Tides of War
by Joram
On the other side of the darkness was pain. For a long while that was all he knew. At first it was white, blindingly hot but eventually it dulled to a red throb and dimly he became aware of people moving around him. He tried to call out, to beg them to stay but always they faded away into the darkness again, phantoms of his tortured mind.
And then one morning he awoke clear-headed and remembered. That was when the real pain began. When he knew his life was over.
As his body healed against his will, they tried to tell him that he was still needed, still useful but he blocked the voices out, ignored the anonymous faces of the nurses who came and went. What the hell did they know? He was a marine, a lifer married to the Corps, a crippled tank with no family. There was no place in the Corps for men like him. And no-one else had ever needed him. Except his kids.
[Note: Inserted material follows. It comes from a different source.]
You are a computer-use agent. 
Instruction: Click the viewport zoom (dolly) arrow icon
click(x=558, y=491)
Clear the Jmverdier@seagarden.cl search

Everytime he thought of them the pain struck him anew. For the first time in years he had allowed himself to care. The Angry Angels had been good people but they had never touched his heart like the 58th had. From the start, they had wormed their way under all his layers of armour, bringing him their joys and their sorrows, trusting him to look after them. And he had failed them. He had sent them out to bring hostages back, expecting a peace that had shattered in a single bloody moment. Wang was lost in a blaze, his life given for the others, a Kamikaze at the end after all; Vansen, refusing to leave an unconscious Damphouse, their small craft adrift, heading for the planet's atmosphere and probable burn-up. Only West and Hawkes had made it back. Once he might have been proud of the sacrifices they had all made, now it just hurt.
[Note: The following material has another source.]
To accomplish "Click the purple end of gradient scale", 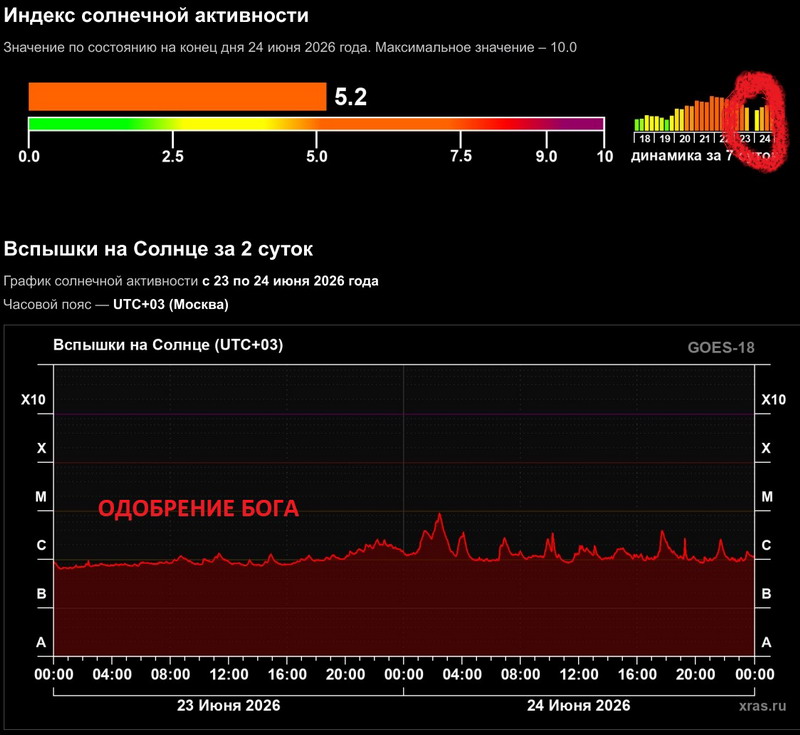I will coord(594,124).
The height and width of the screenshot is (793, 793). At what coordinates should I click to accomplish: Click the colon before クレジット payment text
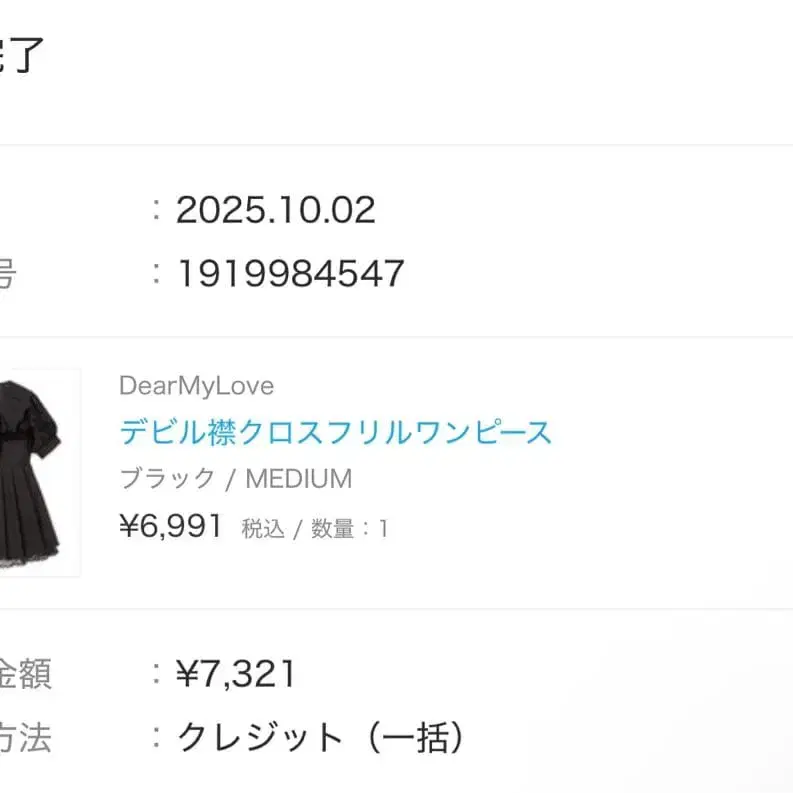click(x=156, y=738)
They'd visited him. The ridiculous stuffed bear that Vansen had given Cooper, Kuylen's picture around its neck, reminding him of their caring everytime he looked at the chair beside his bed. Seeing them so weary, so hurting, had made him want to cry but he had choked back the tears, realising that they still needed him to be strong. Nathan had his Kuylen back at last but Coop, more alone than ever before, had convinced him that there was still a place for him. For the first time since the explosion, the depression lifted a little, the clouds of guilt and self-pity rolling away. After that day, he had even allowed Commodore Ross to convince him that he was still worth something to the Corps. He might only have one leg but he was still a student of history, a fine tactician. And the war against the Chigs was still raging on.
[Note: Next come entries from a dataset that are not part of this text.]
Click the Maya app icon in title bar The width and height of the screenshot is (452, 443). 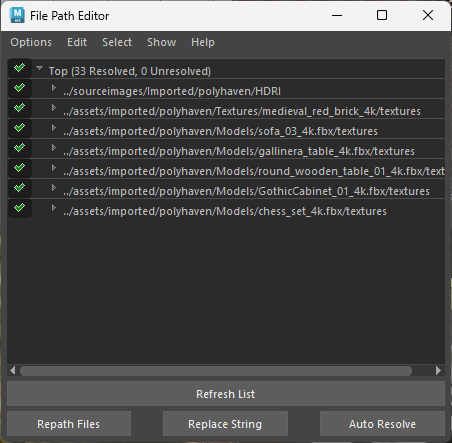pos(17,15)
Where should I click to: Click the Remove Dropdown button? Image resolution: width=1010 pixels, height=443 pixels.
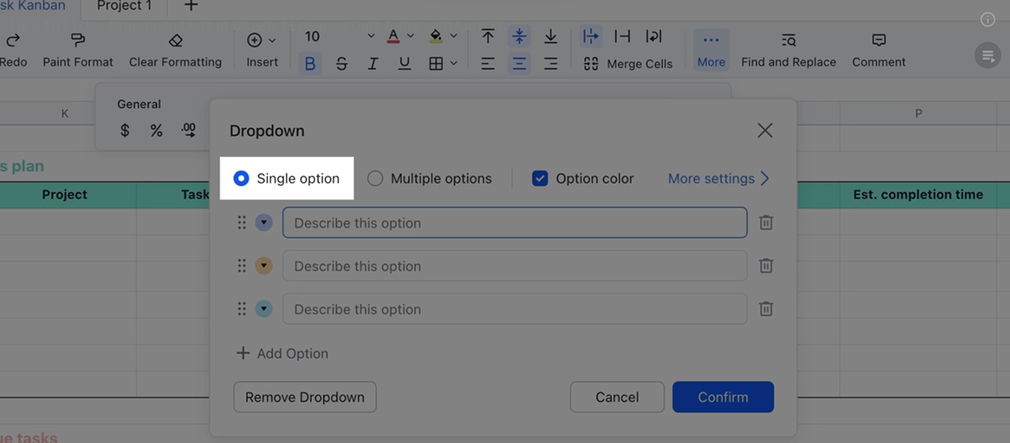pos(305,397)
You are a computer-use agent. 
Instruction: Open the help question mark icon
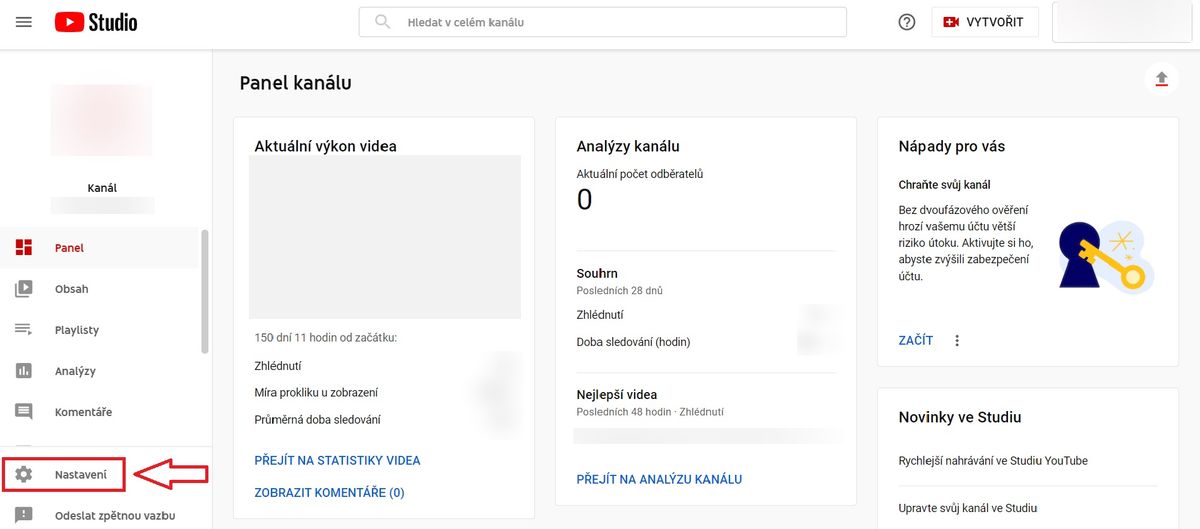(x=907, y=22)
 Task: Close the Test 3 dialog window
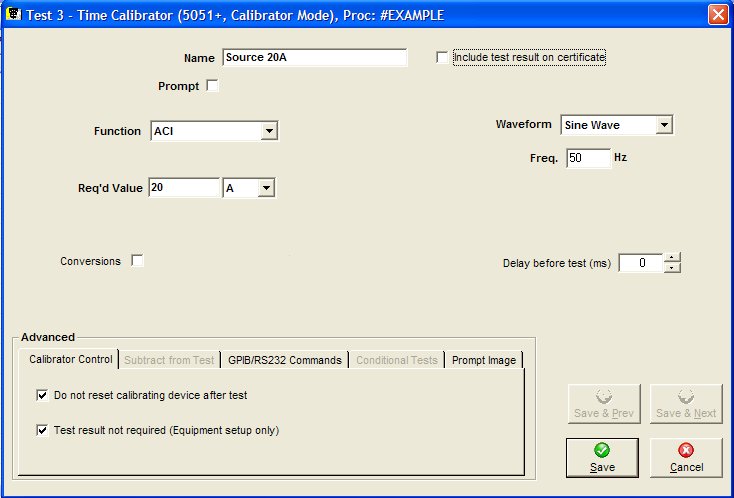coord(717,15)
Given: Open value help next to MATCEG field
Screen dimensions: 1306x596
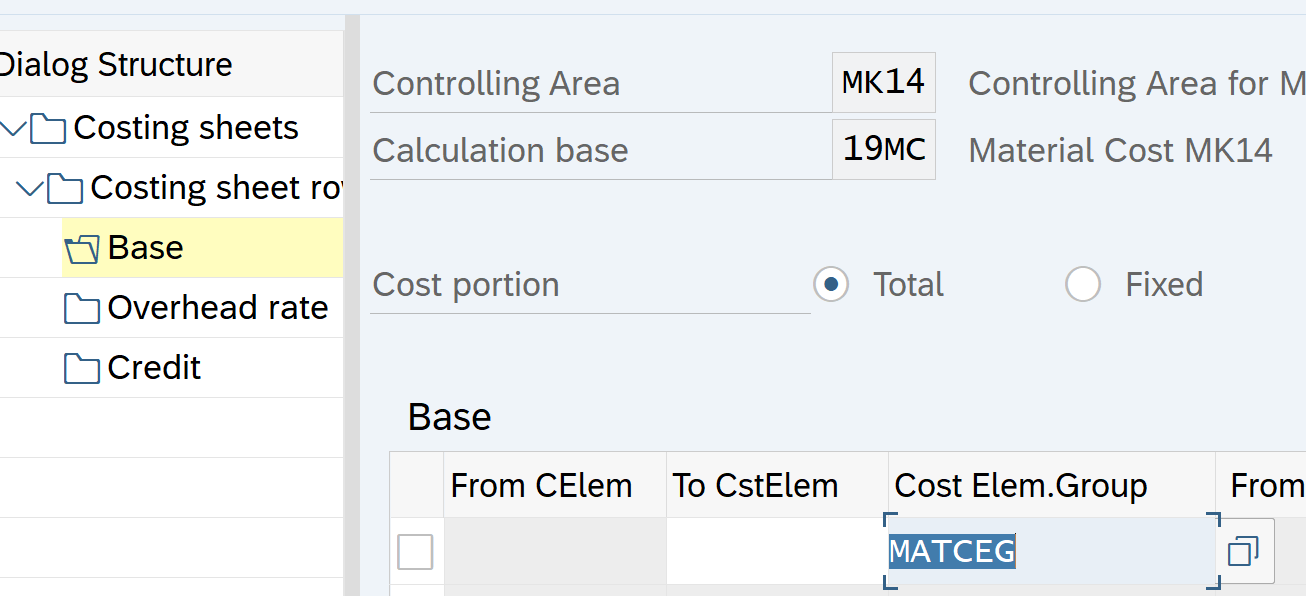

Life suddenly had meaning again. A purpose and someone who cared, who loved him regardless of his crippled body. With that love and strength to lean on, he could face life again. And this morning he had received a packet of letters from the Saratoga. He recognised Nathan's writing on the envelope.
When the nurses came to wheel him in from the garden, they found him slumped in his chair, staring blindly out over the quiet lake, a stuffed bear tucked forlornly at his side. They thought he had fallen asleep until they saw the two letters lying in his lap. The blood from his wrists had obliterated most of the writing but the nurses didn't need to read them. It was enough to know that one of them was yellow.
"Dear Colonel McQueen, We regret to inform you of the death of Lt Cooper Hawkes. He died bravely whilst on a rescue mission..."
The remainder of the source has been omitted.